── DOKUMENTAUSZUG
Ausgleich der kostenfreien Zurverfügungstellung von Wohnraum vorrangig im unterhaltsrechtlichen Verhältnis zwischen den Eltern; Vereinbarung über die Abdeckung der Wohnungskosten durch den Naturalunterhalt des Barunterhaltspflichtigen

1. Amtlicher Leitsatz

a) Das mietfreie Wohnen beeinflusst nicht die Höhe des Kindesunterhalts. Die kostenfreie Zurverfügungstellung von Wohnraum wird vorrangig im unterhaltsrechtlichen Verhältnis zwischen den Eltern ausgeglichen. Ein unterhaltsrechtlicher Ausgleich kann auch darin bestehen, dass der Betreuungselternteil keinen Anspruch auf Trennungsunterhalt geltend machen kann, weil nach der Zurechnung des vollen Wohnwerts keine auszugleichende Einkommensdifferenz zwischen den Eltern mehr besteht.

b) Die Eltern können eine - nach den Umständen des Einzelfalls gegebenenfalls auch konkludente - Vereinbarung darüber treffen, dass die Wohnungskosten durch den Naturalunterhalt des Barunterhaltspflichtigen abgedeckt werden. Für die Erfüllung des Barunterhaltsanspruchs (§ 362 BGB) aufgrund einer solchen Vereinbarung trifft den Barunterhaltsschuldner die Darlegungs- und Beweislast.

c) Bevor die Haftungsquote für den anteiligen Mehrbedarf bestimmt wird, ist von den Erwerbseinkünften des betreuenden Elternteils der Barunterhaltsbedarf der Kinder nach den gemeinsamen Einkünften der Eltern abzüglich des hälftigen auf den Barunterhalt entfallenden Kindergelds und abzüglich des vom Kindesvater geleisteten Barunterhalts abzusetzen. In der verbleibenden Höhe leistet der betreuende Elternteil neben dem Betreuungsunterhalt restlichen Barunterhalt in Form von Naturalunterhalt. Die andere Hälfte des Kindergelds, die der betreuende Elternteil erhält, ist nicht einkommenserhöhend zu berücksichtigen (im Anschluss an Senatsbeschluss vom 29. September 2021 - XII ZB 474/20 - FamRZ 2021, 1965).

Der XII. Zivilsenat des Bundesgerichtshofs hat auf die mündliche Verhandlung vom 18. Mai 2022 durch die Richter Guhling, Schilling, Dr. Günter, Dr. Nedden-Boeger und Dr. Botur für Recht erkannt:

2. Tenor:

Auf die Rechtsbeschwerden der Antragstellerinnen wird der Beschluss des 4. Senats für Familiensachen des Oberlandesgerichts Frankfurt am Main vom 26. Juni 2020 aufgehoben.

Die Sache wird zur erneuten Verhandlung und Entscheidung, auch über die Kosten des Rechtsbeschwerdeverfahrens, an das Oberlandesgericht zurückverwiesen.
────
── AUFLISTUNG
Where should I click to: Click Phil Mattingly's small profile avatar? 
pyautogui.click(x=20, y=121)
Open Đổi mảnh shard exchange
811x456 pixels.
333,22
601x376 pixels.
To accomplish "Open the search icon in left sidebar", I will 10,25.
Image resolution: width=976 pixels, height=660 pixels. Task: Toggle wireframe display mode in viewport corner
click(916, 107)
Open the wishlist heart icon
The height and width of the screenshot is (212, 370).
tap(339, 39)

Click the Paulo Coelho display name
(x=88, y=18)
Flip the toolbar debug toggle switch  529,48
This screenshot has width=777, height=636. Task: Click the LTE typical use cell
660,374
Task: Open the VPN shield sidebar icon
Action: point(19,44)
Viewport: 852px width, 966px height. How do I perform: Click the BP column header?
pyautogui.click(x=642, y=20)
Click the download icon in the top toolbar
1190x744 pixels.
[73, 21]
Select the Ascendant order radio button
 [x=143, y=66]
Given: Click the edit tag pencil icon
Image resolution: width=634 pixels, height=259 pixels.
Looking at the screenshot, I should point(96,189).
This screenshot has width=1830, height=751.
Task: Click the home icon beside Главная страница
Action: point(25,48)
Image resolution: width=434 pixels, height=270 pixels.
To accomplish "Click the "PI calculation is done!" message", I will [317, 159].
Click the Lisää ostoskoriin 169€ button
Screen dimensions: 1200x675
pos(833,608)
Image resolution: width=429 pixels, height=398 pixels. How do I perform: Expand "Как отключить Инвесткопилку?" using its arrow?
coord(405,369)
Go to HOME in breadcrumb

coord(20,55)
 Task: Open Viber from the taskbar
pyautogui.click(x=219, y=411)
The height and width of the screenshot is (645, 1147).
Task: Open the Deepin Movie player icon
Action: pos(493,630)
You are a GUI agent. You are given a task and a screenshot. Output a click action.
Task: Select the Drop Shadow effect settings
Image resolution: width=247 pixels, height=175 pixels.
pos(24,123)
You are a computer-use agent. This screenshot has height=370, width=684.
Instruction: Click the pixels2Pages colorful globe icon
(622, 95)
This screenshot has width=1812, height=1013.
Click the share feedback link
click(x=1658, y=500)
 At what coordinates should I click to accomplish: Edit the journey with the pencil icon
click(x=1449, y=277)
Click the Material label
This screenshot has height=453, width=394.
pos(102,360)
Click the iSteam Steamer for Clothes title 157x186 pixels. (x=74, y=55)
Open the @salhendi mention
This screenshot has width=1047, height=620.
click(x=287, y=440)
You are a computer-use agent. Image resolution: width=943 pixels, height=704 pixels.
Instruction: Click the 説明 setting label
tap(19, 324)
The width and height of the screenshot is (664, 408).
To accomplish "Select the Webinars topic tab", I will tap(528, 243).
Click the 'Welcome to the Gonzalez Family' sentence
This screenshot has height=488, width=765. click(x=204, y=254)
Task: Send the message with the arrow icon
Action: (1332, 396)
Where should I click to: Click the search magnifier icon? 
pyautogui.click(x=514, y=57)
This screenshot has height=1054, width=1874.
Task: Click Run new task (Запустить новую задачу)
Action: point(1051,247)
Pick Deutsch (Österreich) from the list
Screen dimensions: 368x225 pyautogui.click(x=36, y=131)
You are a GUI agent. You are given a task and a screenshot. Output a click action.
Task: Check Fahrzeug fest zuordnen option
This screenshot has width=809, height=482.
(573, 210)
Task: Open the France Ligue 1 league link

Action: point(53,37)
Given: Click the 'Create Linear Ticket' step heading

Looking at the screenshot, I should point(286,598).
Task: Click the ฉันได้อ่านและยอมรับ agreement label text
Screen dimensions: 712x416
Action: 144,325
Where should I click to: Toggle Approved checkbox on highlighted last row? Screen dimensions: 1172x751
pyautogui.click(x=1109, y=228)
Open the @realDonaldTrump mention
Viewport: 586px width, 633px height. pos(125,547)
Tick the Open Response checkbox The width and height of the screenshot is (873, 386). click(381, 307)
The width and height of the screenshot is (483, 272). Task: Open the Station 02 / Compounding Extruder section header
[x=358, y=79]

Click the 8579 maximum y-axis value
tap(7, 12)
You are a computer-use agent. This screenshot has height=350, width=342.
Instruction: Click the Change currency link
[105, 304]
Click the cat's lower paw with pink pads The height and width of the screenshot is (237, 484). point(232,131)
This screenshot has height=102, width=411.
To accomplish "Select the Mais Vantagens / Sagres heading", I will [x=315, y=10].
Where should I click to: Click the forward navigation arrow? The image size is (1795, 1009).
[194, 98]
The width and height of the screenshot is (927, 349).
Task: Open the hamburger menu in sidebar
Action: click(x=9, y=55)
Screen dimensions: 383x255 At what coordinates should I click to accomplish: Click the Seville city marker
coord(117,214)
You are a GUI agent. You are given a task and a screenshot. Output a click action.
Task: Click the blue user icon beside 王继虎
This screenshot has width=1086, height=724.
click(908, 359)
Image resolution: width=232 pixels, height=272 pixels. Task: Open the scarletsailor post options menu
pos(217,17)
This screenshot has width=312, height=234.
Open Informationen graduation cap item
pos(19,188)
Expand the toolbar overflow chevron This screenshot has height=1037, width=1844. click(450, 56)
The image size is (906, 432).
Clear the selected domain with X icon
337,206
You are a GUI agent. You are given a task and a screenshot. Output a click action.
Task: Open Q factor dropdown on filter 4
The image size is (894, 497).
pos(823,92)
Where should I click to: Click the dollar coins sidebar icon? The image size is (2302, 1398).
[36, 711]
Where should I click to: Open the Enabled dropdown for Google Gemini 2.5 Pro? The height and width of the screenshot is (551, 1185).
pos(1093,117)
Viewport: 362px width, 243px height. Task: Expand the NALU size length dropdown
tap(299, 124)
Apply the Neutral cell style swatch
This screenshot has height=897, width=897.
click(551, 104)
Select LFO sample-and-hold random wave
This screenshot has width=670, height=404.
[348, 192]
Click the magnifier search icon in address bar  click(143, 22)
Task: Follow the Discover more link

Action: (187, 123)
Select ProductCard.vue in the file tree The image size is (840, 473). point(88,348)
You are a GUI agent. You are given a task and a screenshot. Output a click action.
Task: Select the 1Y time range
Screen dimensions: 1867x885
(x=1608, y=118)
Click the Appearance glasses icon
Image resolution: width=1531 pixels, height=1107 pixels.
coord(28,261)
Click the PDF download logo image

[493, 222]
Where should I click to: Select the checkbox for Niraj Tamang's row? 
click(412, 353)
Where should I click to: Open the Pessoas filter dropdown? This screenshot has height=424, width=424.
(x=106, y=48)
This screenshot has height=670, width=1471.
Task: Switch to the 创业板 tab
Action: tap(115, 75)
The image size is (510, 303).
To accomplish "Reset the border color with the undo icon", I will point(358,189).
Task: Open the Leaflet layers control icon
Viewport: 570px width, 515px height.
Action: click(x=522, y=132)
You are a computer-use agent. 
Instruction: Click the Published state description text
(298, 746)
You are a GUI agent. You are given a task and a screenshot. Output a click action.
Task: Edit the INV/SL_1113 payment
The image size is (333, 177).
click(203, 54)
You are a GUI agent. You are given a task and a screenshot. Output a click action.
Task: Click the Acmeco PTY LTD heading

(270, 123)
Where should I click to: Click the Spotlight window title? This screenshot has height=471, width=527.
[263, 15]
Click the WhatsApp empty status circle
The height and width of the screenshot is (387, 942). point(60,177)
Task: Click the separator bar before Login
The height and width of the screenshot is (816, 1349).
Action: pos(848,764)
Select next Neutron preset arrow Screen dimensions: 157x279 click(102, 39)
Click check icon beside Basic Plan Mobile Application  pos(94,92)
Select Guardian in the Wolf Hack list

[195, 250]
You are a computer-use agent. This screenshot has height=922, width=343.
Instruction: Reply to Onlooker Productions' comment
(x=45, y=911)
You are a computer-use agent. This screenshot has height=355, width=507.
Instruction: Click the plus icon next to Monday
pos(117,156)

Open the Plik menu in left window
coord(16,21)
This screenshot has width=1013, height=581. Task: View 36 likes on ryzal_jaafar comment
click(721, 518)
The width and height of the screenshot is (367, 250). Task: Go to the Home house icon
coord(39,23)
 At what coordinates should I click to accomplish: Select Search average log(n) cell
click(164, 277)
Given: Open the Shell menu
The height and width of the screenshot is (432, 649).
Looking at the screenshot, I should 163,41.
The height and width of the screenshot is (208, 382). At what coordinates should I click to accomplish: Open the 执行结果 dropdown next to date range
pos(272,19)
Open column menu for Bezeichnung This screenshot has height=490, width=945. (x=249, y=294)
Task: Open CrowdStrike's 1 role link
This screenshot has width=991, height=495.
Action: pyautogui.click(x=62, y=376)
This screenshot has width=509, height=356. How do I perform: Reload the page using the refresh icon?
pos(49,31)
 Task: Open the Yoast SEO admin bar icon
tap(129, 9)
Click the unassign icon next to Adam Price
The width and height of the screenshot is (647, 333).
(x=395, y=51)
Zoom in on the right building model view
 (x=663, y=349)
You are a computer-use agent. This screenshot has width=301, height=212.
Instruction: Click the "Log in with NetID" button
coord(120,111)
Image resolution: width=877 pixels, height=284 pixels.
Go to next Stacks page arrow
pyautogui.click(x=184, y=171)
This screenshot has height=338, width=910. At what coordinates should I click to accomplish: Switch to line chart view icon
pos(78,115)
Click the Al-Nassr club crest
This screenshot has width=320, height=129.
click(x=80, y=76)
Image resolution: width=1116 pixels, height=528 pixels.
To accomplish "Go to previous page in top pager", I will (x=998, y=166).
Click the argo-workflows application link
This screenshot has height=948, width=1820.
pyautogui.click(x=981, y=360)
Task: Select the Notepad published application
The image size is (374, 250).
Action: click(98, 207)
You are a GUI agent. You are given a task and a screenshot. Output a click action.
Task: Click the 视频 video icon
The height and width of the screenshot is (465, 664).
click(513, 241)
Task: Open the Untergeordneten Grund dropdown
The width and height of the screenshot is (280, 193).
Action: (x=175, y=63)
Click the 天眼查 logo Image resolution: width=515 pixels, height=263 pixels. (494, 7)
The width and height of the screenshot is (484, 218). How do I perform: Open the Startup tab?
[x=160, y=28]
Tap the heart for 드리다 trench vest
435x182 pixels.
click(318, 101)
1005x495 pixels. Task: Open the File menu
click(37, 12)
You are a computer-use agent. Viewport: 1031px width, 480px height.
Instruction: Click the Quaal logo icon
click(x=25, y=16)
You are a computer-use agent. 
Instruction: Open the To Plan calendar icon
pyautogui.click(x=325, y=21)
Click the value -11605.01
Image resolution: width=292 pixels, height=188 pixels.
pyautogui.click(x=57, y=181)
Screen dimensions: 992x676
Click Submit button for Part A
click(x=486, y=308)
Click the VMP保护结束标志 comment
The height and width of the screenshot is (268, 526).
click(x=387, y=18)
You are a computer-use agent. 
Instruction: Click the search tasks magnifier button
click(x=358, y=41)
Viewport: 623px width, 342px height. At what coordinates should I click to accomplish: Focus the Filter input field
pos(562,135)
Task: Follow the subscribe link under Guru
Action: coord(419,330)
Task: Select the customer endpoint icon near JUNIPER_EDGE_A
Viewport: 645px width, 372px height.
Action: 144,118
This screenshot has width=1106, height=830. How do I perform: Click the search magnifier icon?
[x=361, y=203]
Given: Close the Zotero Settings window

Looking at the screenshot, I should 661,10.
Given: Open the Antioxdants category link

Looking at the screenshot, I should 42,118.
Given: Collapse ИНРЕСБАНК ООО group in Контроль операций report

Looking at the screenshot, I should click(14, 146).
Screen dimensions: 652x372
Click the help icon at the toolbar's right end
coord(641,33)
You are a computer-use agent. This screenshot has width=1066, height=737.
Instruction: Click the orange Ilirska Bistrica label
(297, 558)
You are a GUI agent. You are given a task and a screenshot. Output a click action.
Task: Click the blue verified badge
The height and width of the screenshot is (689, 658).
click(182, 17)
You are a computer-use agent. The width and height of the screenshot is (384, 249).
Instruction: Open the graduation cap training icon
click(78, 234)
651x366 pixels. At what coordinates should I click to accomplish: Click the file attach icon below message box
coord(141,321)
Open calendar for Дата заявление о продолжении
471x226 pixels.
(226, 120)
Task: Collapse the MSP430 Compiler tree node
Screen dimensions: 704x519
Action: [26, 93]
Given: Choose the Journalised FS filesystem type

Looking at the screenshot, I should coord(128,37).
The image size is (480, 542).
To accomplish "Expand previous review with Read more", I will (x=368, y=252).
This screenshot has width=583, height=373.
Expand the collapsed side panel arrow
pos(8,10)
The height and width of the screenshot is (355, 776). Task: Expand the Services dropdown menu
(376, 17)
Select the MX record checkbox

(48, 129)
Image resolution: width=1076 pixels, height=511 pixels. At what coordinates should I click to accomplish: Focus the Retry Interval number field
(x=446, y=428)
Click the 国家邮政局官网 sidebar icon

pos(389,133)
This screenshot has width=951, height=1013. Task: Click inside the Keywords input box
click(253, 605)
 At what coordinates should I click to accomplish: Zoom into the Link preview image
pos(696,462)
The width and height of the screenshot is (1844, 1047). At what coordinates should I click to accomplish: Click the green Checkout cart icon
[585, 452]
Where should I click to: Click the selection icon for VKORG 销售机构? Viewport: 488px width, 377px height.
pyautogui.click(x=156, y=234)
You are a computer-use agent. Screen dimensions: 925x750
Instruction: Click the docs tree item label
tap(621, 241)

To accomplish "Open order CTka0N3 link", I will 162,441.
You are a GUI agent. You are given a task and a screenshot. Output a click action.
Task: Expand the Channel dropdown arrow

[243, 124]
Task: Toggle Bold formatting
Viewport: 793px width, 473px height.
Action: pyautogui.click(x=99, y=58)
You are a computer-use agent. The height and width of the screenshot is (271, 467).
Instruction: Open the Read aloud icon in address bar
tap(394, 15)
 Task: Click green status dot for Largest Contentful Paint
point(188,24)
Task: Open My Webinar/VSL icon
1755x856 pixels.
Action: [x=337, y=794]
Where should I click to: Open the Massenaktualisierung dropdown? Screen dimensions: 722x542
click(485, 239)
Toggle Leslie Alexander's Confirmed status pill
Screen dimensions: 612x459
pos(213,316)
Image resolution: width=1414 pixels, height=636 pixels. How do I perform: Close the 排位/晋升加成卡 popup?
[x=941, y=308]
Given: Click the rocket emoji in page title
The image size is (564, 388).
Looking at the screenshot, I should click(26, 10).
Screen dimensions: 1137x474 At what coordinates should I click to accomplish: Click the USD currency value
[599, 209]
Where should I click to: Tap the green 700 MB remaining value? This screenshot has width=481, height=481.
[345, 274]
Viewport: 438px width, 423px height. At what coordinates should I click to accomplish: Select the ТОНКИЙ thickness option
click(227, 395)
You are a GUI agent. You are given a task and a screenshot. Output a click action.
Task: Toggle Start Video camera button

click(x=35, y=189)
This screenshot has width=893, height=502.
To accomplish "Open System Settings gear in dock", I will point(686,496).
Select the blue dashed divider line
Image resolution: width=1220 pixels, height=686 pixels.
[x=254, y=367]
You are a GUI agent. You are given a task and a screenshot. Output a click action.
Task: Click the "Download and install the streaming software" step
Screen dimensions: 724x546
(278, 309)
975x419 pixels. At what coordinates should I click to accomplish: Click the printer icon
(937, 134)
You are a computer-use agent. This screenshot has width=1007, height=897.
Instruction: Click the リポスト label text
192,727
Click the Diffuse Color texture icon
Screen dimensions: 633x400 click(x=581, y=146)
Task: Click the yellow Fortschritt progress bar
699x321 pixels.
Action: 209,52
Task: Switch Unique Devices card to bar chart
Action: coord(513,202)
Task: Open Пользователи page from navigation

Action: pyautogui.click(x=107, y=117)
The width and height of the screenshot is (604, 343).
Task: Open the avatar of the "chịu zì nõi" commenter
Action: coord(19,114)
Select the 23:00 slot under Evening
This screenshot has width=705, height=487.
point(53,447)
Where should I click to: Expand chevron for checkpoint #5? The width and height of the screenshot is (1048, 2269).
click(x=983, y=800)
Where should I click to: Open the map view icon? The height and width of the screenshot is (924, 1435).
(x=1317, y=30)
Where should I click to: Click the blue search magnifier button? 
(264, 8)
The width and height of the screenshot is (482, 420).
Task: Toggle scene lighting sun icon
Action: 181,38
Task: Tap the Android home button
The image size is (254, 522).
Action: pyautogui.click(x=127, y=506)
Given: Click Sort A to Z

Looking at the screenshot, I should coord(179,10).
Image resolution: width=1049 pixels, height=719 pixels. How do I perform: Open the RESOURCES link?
────
_ZU ERLEDIGENDE AUFGABEN_.
• 1. Benennen Sie in der Auflistung „Where should I click to“ in „Where do I click to“ um. Beginnen Sie bei der Zeile mit „Task: Click the yellow“, geben Sie alles bis einschließlich zum Ende der Auflistung sonst unverändert wieder.
• 2. Führen Sie den Urteilsauszug zum mietfreien Wohnen und Kindesunterhalt dort weiter, wo er endet.

_LÖSUNGEN DER ÜBUNGEN_.
• 1.
Task: Click the yellow Fortschritt progress bar
699x321 pixels.
Action: 209,52
Task: Switch Unique Devices card to bar chart
Action: coord(513,202)
Task: Open Пользователи page from navigation

Action: pyautogui.click(x=107, y=117)
The width and height of the screenshot is (604, 343).
Task: Open the avatar of the "chịu zì nõi" commenter
Action: coord(19,114)
Select the 23:00 slot under Evening
This screenshot has width=705, height=487.
point(53,447)
Where do I click to: Expand chevron for checkpoint #5? The width and height of the screenshot is (1048, 2269).
click(x=983, y=800)
Where do I click to: Open the map view icon? The height and width of the screenshot is (924, 1435).
(x=1317, y=30)
Where do I click to: Click the blue search magnifier button? 
(264, 8)
The width and height of the screenshot is (482, 420).
Task: Toggle scene lighting sun icon
Action: 181,38
Task: Tap the Android home button
The image size is (254, 522).
Action: pyautogui.click(x=127, y=506)
Given: Click Sort A to Z

Looking at the screenshot, I should coord(179,10).
Image resolution: width=1049 pixels, height=719 pixels. How do I perform: Open the RESOURCES link?

• 2.
3. Tatbestand

1Die Beteiligten streiten um Kindesunterhalt.

2Die Antragstellerin zu 1 (im Folgenden: Mutter) und der Antragsgegner (im Folgenden: Vater) sind miteinander verheiratet, leben aber seit dem 1. August 2016 getrennt. Aus der Ehe gingen die Kinder F. (geboren am 1. September 2002; die Antragstellerin zu 2), N. (geboren am 1. April 2005) und Na. (geboren am 17. Januar 2007) hervor. Sie leben seit der Trennung in einer Immobilie, die zu 60 % im Miteigentum des Vaters und zu 40 % im Miteigentum der Mutter steht. Weder Ehegattenunterhalt noch Nutzungsentschädigung werden verlangt oder gezahlt.

3 Mit Jugendamtsurkunden vom 23. März 2017 verpflichtete sich der Vater, für die Kinder ab dem 1. April 2016 115 % des Mindestunterhalts nach der Düsseldorfer Tabelle zu zahlen.

4 Die Mutter hat die Abänderung der Jugendamtsurkunden dahin begehrt, dass jeweils 128 % des Mindestunterhalts der Düsseldorfer Tabelle ab dem 1. August 2016 zu zahlen sind. Zudem hat sie für F. und N. Mehr- und für Na. Sonderbedarf wegen einer kieferorthopädischen Behandlung geltend gemacht.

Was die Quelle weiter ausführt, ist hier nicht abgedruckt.